The State’s Limited Role in Reconstruction and Its Submission to the Discourse of Inaction

Amid Lebanon’s worsening reconstruction crisis, a dominant discourse has emerged that justifies government paralysis through claims of fiscal incapacity, institutional decay, and a weakened banking sector, urging a “realistic” acceptance of the situation. Yet, this logic, rooted in the notion of state incapacity, ultimately reflects a retreat from public responsibility and a withdrawal from the state’s essential role. Today’s circumstances require a different approach, one that recognizes that accountability does not depend solely on financial resources but on the state’s ability to take initiative, provide direction, and adopt a clear stance. Strengthening official and military presence, particularly in the southern and border areas, is key to reasserting state responsibility in reconstruction.

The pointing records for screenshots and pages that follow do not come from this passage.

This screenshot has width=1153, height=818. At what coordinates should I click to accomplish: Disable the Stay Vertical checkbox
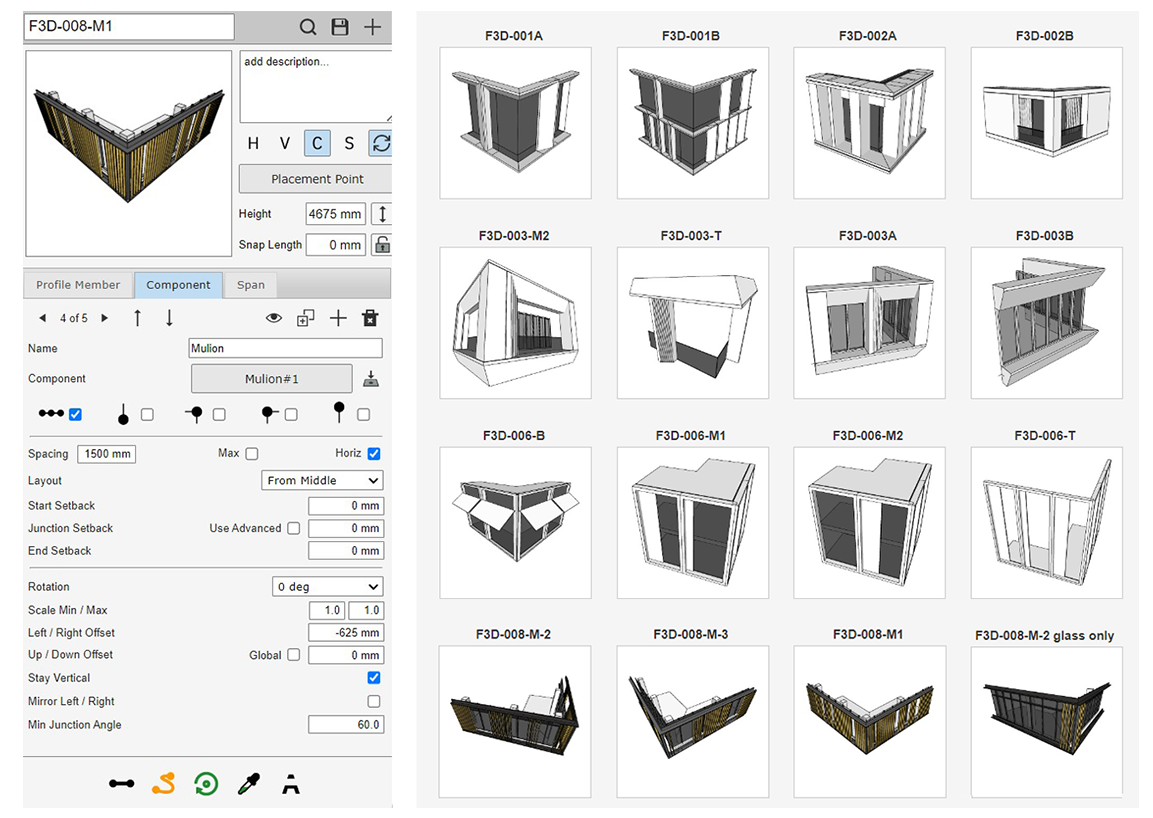pos(374,678)
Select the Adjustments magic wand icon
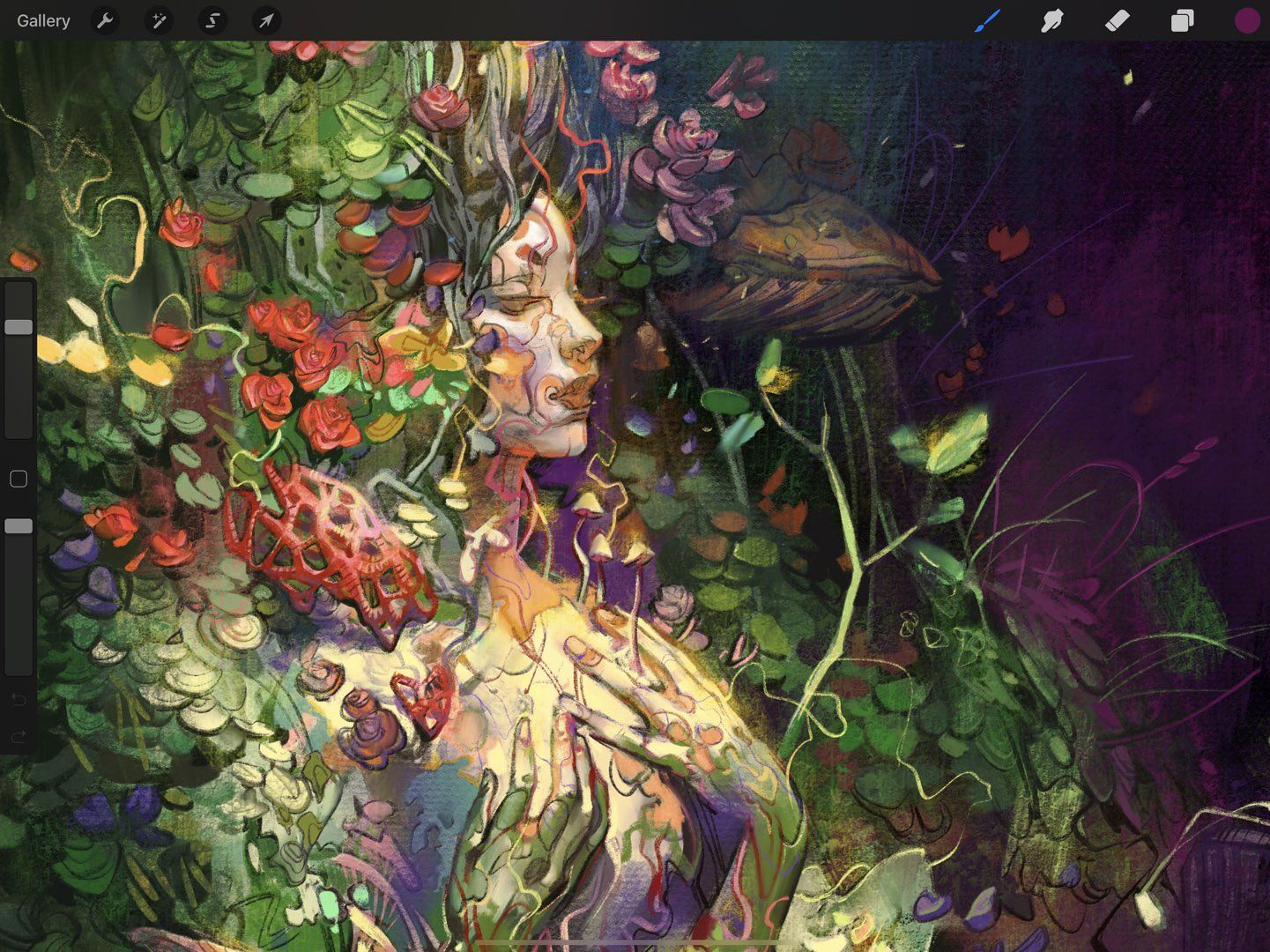 (159, 20)
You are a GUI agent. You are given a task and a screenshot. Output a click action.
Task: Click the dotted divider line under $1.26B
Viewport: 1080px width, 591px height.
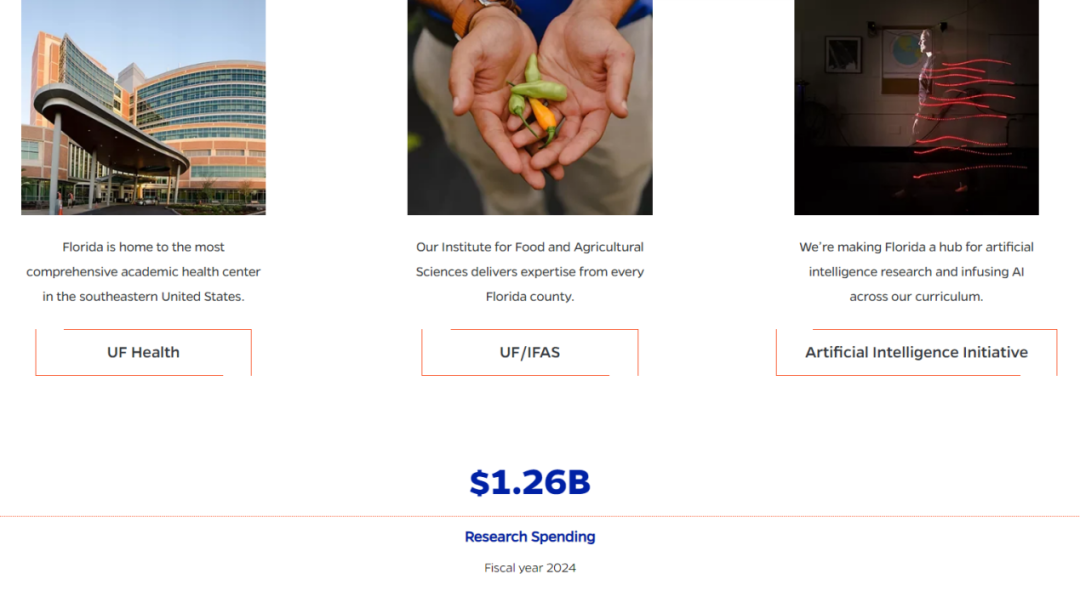pyautogui.click(x=540, y=516)
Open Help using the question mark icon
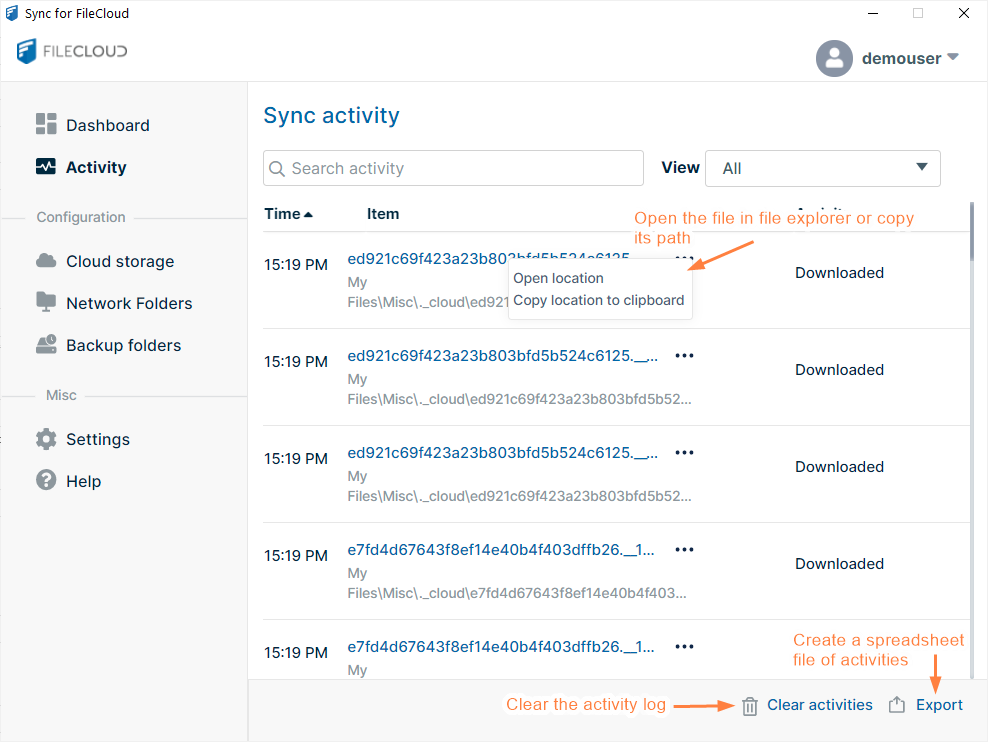This screenshot has height=742, width=988. [x=46, y=480]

In this context, it is crucial to look at how reconstruction efforts have progressed on the ground. Building on Public Works Studio’s monitoring of recovery efforts following the Israeli war on Lebanon, launched after the November 27, 2024 ceasefire, this article reviews key developments in reconstruction policies between July 15 and November 5, 2025.

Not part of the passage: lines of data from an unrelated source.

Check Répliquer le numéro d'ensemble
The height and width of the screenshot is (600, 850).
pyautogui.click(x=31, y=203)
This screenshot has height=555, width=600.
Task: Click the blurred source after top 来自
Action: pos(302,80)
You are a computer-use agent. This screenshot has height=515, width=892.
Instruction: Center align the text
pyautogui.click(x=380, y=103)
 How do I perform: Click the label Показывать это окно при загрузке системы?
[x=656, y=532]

After months of stagnation and a slow start to recovery, limited funds have begun to flow, mostly as small-scale loans covering only part of the actual needs. Nearly a year after the ceasefire, official action has amounted to a partial law passed in June 2025 granting exemptions to affected residents, without establishing a comprehensive recovery framework. While scattered initiatives have emerged across ministries, a national recovery strategy only recently took shape. Developed by the ministerial committee, it focuses on three tracks: displacement and housing, reconstruction, and socio-economic development, with an initial allocation of $500 million. Yet the strategy remains short-term, donor-dependent, and excludes environmental recovery and border village reconstruction, while sidelining affected communities from decision-making. In the absence of coordination and amid weak local financing, state efforts remain fragmented and delayed, exposing the lack of a coherent, long-term vision for reconstruction.